The supper will be served from 4:30 to 7 p.m. Monday and features homemade vegetable beef or chili and a dessert for both dine-in and to-go. Those who dine in also get relish, bread, crackers and a drink. Tickets are $6 for adults, $4 kids age 12 through 3, and children under 3 are free.
This will be the 50th year of the supper, and Peterson said the kids have been looking forward to it.
-Messenger photo by Joe Sutter
Bre Tjebben, eighth grade, carries a soup bowl out of the First UMC kitchen. The students will serve soup at the annual soup supper fundraiser which helps send the youth group on mission trips and youth events.
"It is now our biggest fundraiser of the year. We usually serve 450 to 600 people," Peterson said. "The kids and their parents come on Sunday night and do all of the chopping, and get everything ready to go into the soup. Then we have a crew of adults who comes in Monday and makes the soup, because the kids are usually in school. The kids come in the afternoon and do all the serving that night."
Middle school and high school students will serve the supper, and the money goes to the high school youth group.
"The money that is raised, 100 percent goes to pay for their spiritual growth trips," Peterson said. "In the summer we do a mission trip every year. Last summer we went to Detroit, and this coming summer we are going to the Rosebud Reservation in South Dakota."
The kids will work on homes, help run a Vacation Bible Study program and do cultural immersion activities.
"They'll do things to help them learn about the culture they're in. When we were in West Virginia, they did square dancing," she said. The kids also go to the Young Christians weekend every spring, held at Silver Dollar City in Branson.
"They hear a lot of speakers and concerts, and it's kind of nice to get them away from Fort Dodge and see that there are Christian youth in other parts of the country as well," Peterson said.
High school senior Erin Trunnell has been on both of the trips and said she learned a lot from the giant youth rally.
"We go to workshops all day long, and ride roller coasters, and do all the fun things that Silver Dollar City has to offer," Trunnell said. "All the workshops, they talk about all different aspects of your faith.
"It's weird being surrounded by so many Christians, who have such a powerful faith. It's really cool. I feel like I definitely grew."
Senior Elizabeth Thomas spoke about the trip to Detroit.
"Going to Detroit, I thought it was like all the stereotypes people had been telling me, but working with Rippling Hope changed my mindset," Thomas said. "Every day we worked on people's houses in the community.
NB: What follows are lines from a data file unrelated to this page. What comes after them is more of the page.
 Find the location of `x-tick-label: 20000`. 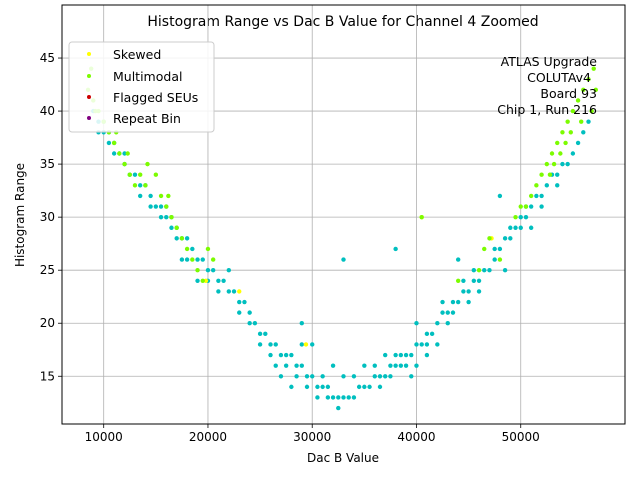

x-tick-label: 20000 is located at coordinates (208, 437).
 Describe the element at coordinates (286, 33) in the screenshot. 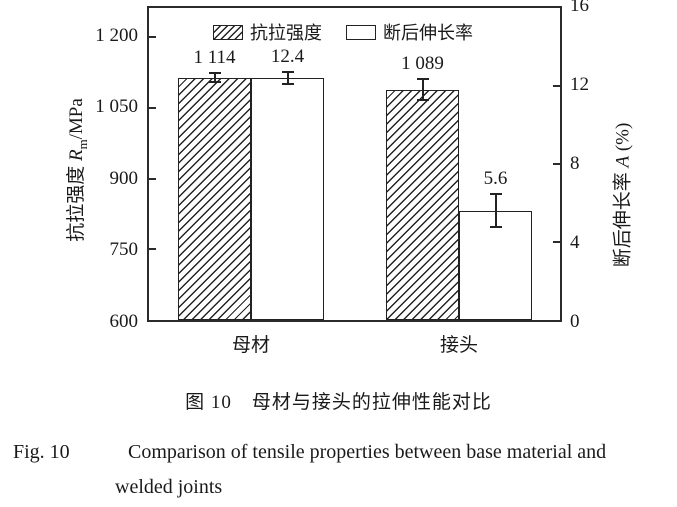

I see `legend-label: 抗拉强度` at that location.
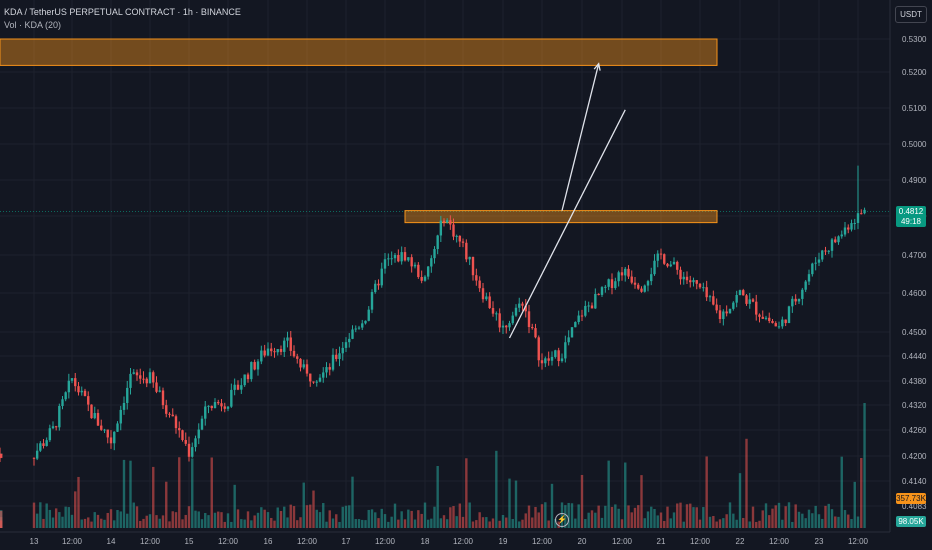 This screenshot has width=932, height=550. I want to click on price-tick-label: 0.4320, so click(914, 406).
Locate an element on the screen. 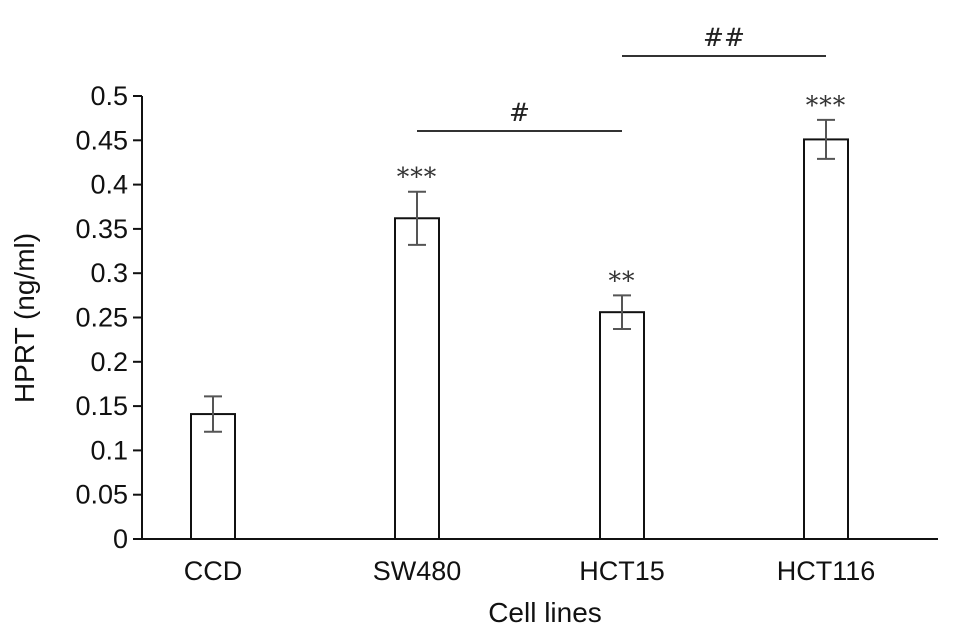 This screenshot has width=969, height=635. x-tick-label: HCT116 is located at coordinates (826, 571).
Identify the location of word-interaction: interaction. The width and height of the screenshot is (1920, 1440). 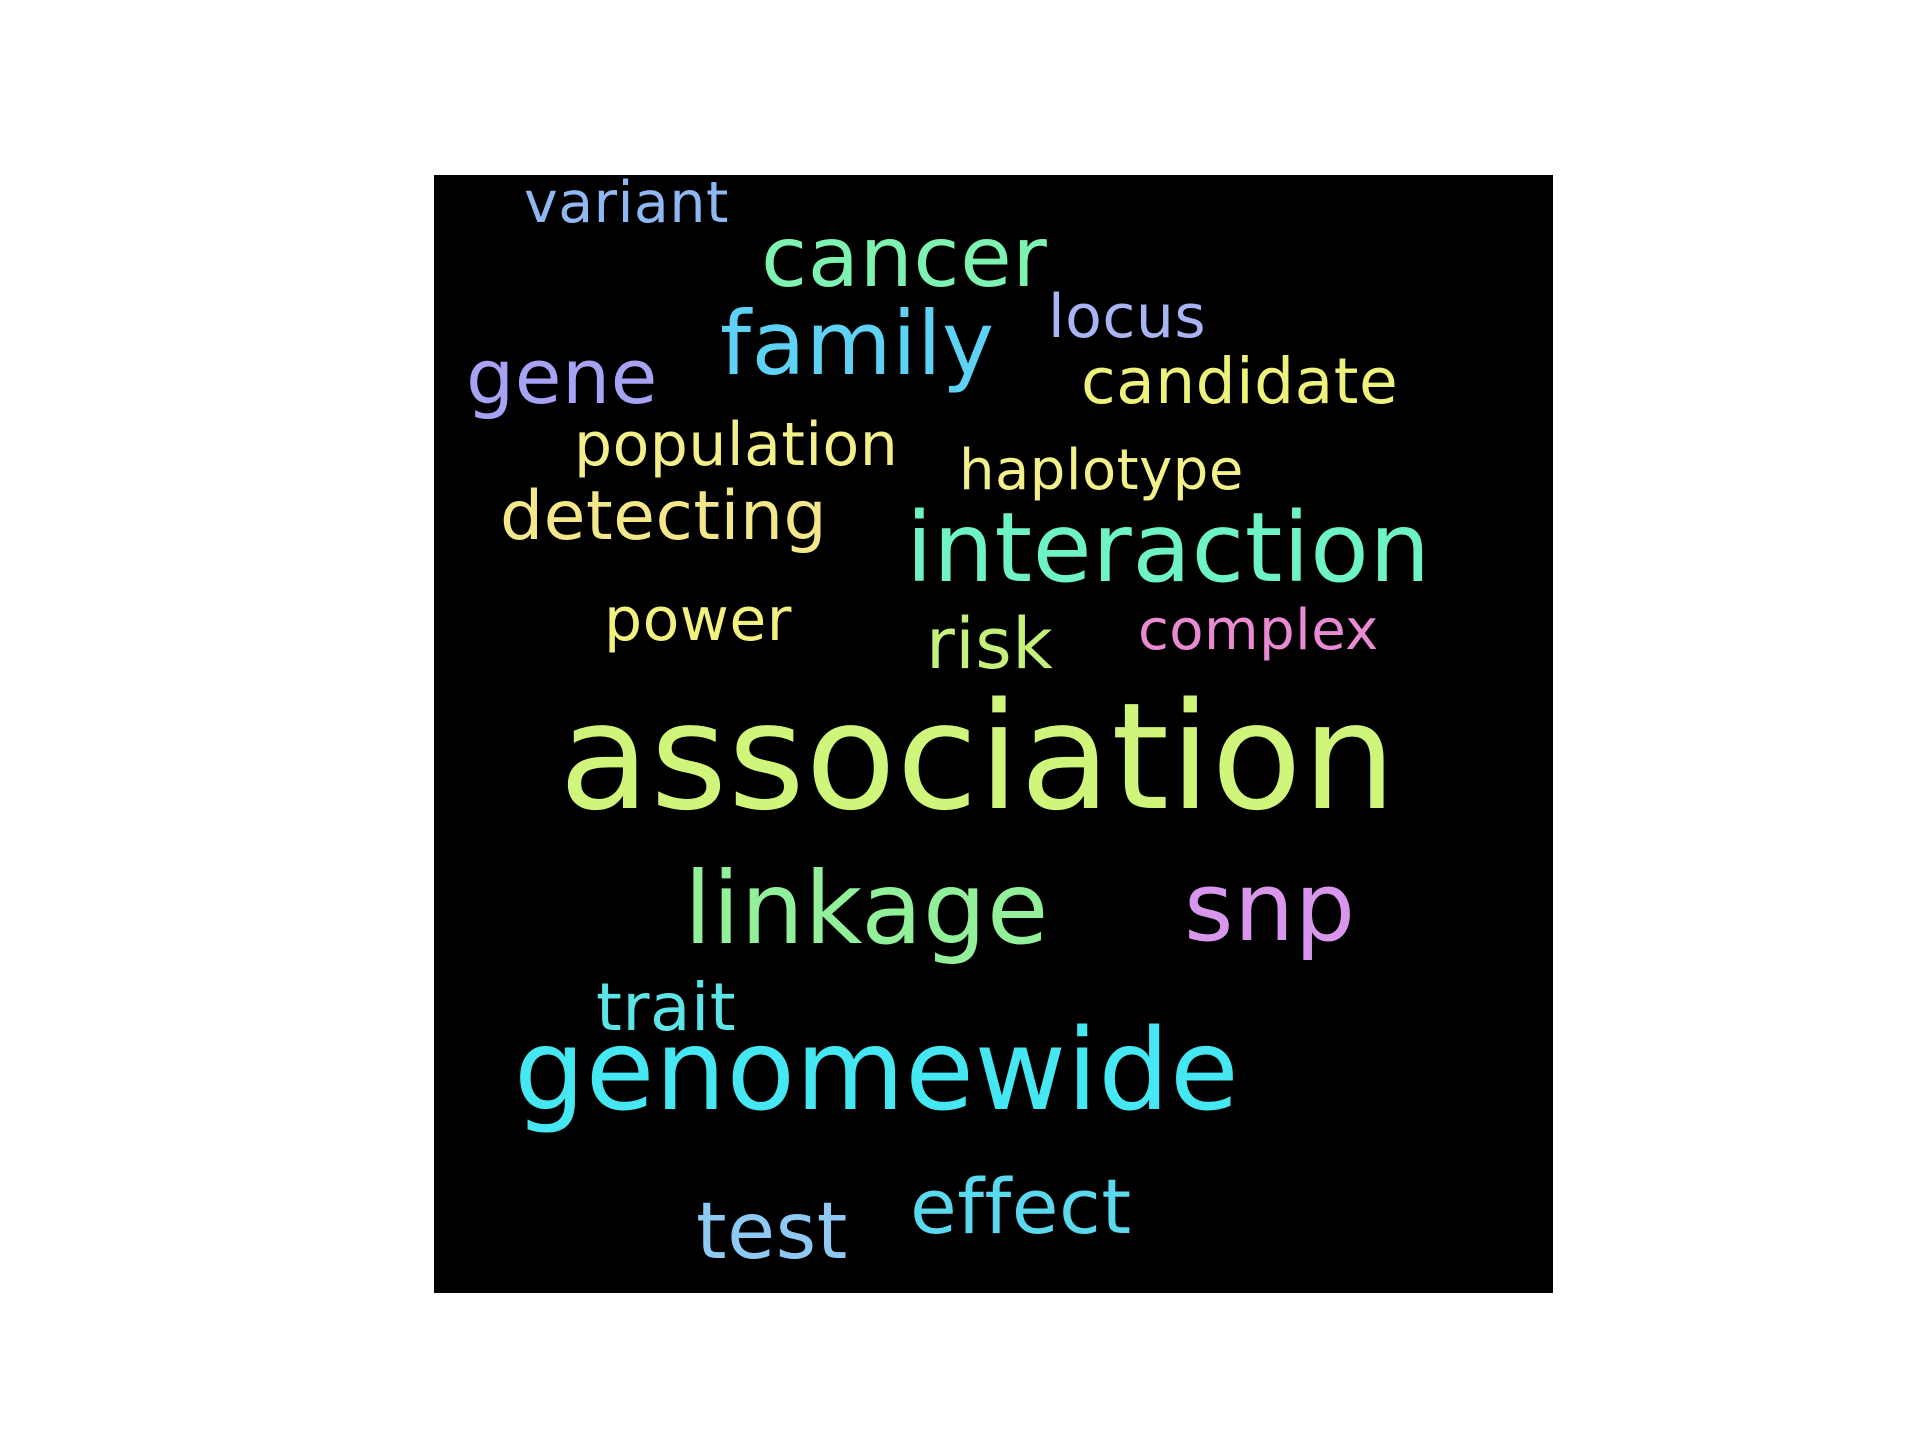
(1168, 548).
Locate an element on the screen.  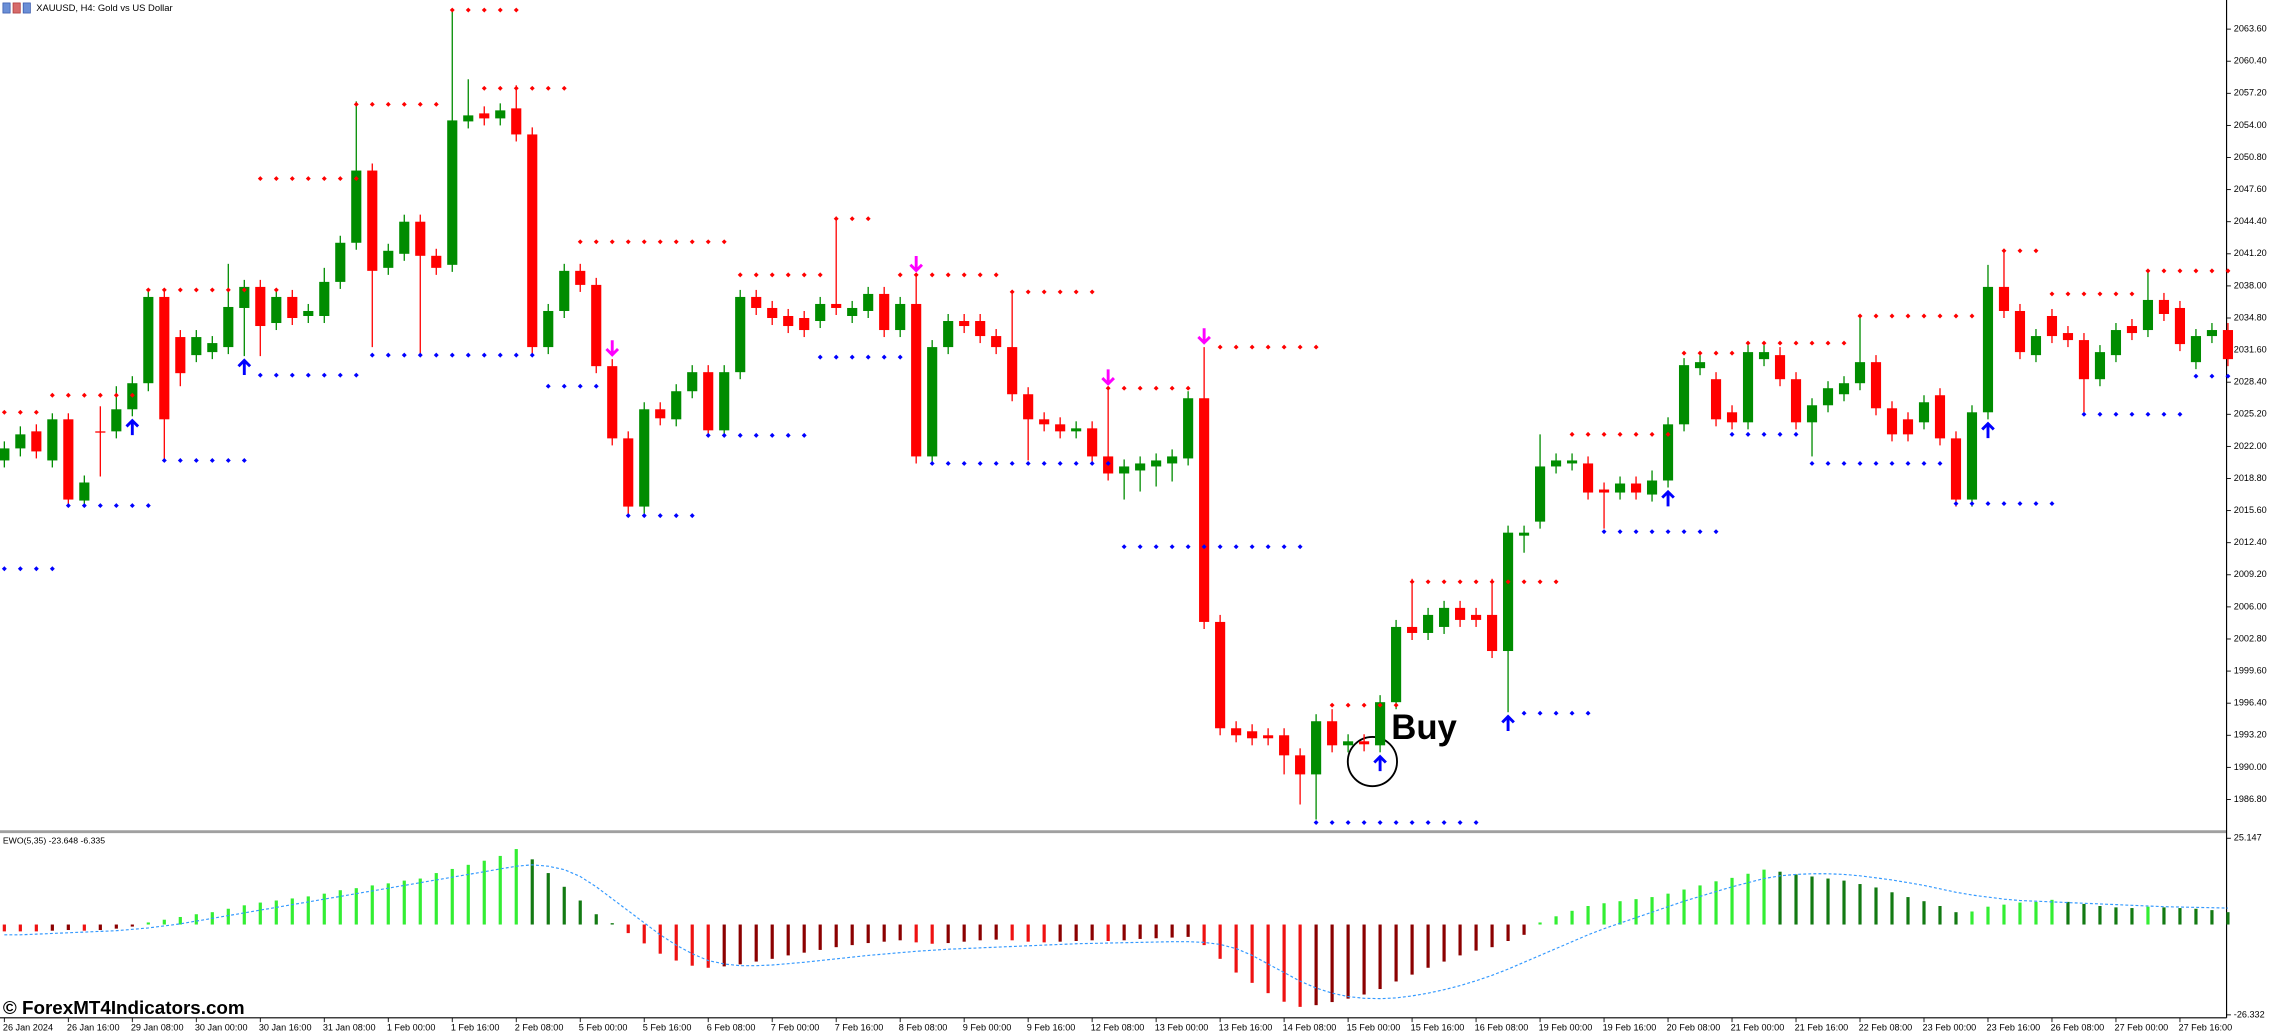
x-tick-label: 29 Jan 08:00 is located at coordinates (158, 1027).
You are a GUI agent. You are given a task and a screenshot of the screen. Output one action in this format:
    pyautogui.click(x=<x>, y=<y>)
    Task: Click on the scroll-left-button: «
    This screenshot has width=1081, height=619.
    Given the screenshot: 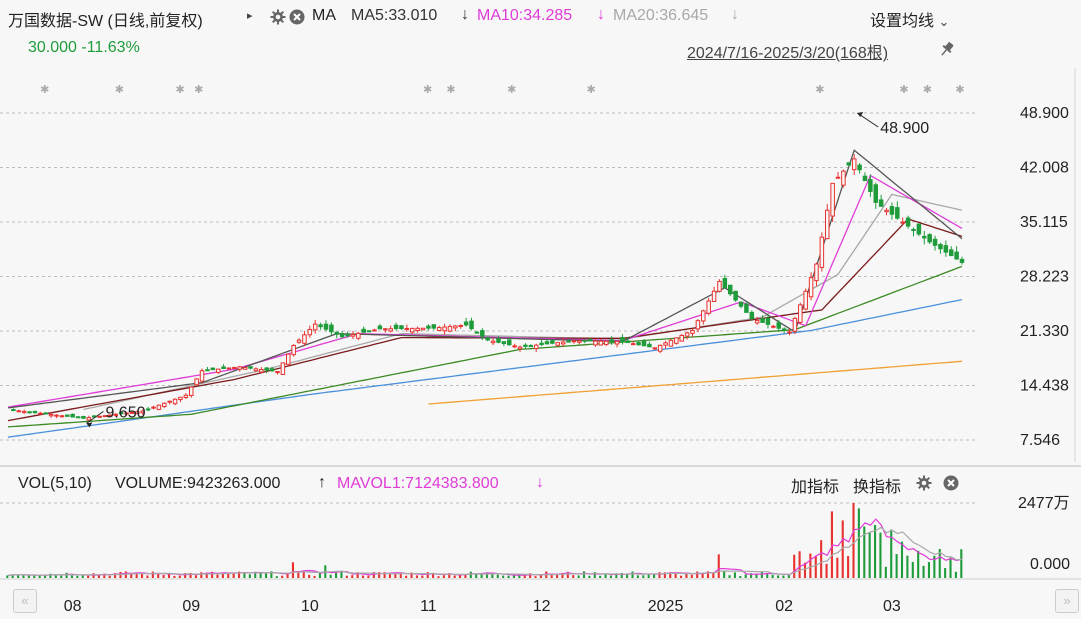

We added a fresh coat of paint where they needed it or repaired unsafe porches. My favorite part of the trip was getting to know the homeowners we were helping.
"It took a lot of hard diligent work to make the project new again, and if I tried to slack off it wasn't good enough. God showed me in Detroit that we as imperfect sinners are like the worn-down sheds. He gives us the tools and is there helping us, but we won't grow in our relationship with him if we aren't diligently working at it."
Peterson said the youth try to keep a Christ-like perspective while serving.
"All the adults and the youth who are working that night not only view it as a fundraiser, but also as a ministry we are offering," she said. "The kids came up with idea, they wear name tags that say 'Your servant in Christ.' When they start losing focus they look down at that and remember we really are here to show Christ's love to everyone that night.
"Once we shifted the focus, it was amazing how much more smoothly everything runs. It doesn't feel like as much work on that night."